'''

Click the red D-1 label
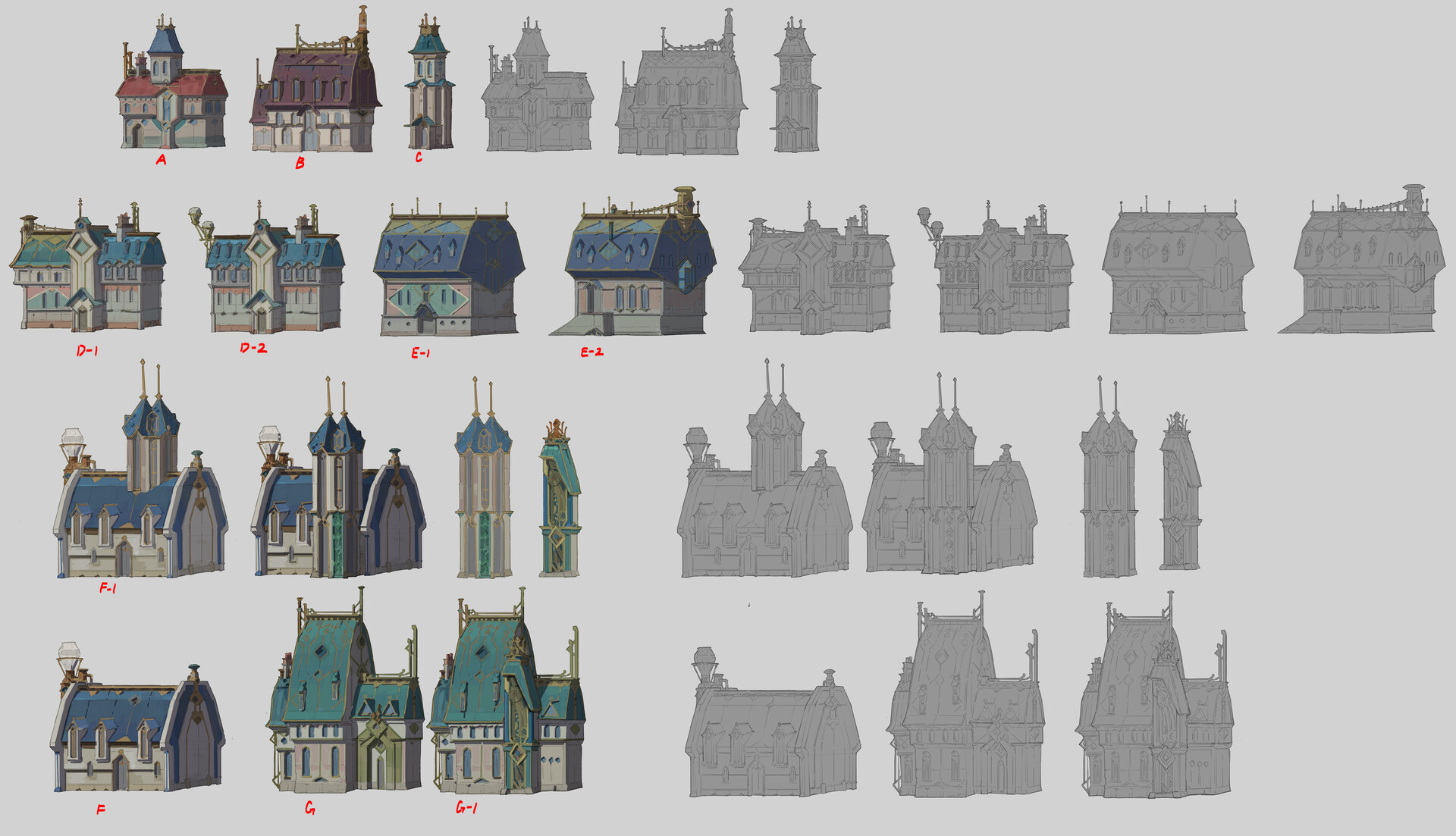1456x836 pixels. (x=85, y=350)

'''
'''

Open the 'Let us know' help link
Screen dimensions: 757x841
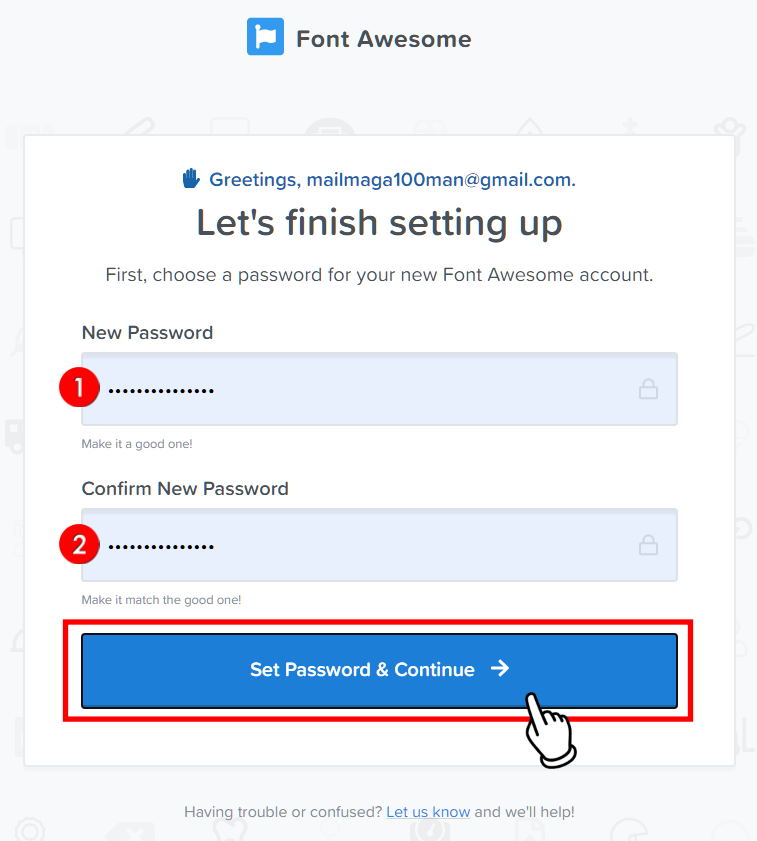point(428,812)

'''
'''

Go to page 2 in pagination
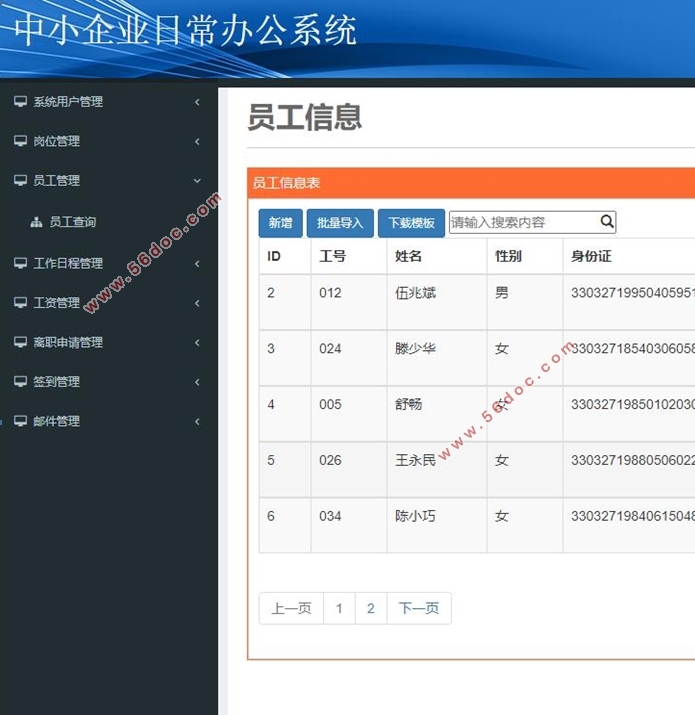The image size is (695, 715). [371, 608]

'''

Exercise: Write out the entries word for word, beginning with the line that contains "Open the 'Let us know' help link" and ending after the line that contains "point(428,812)". Leave the pictures out.

Task answer:
Open the 'Let us know' help link
Screen dimensions: 757x841
point(428,812)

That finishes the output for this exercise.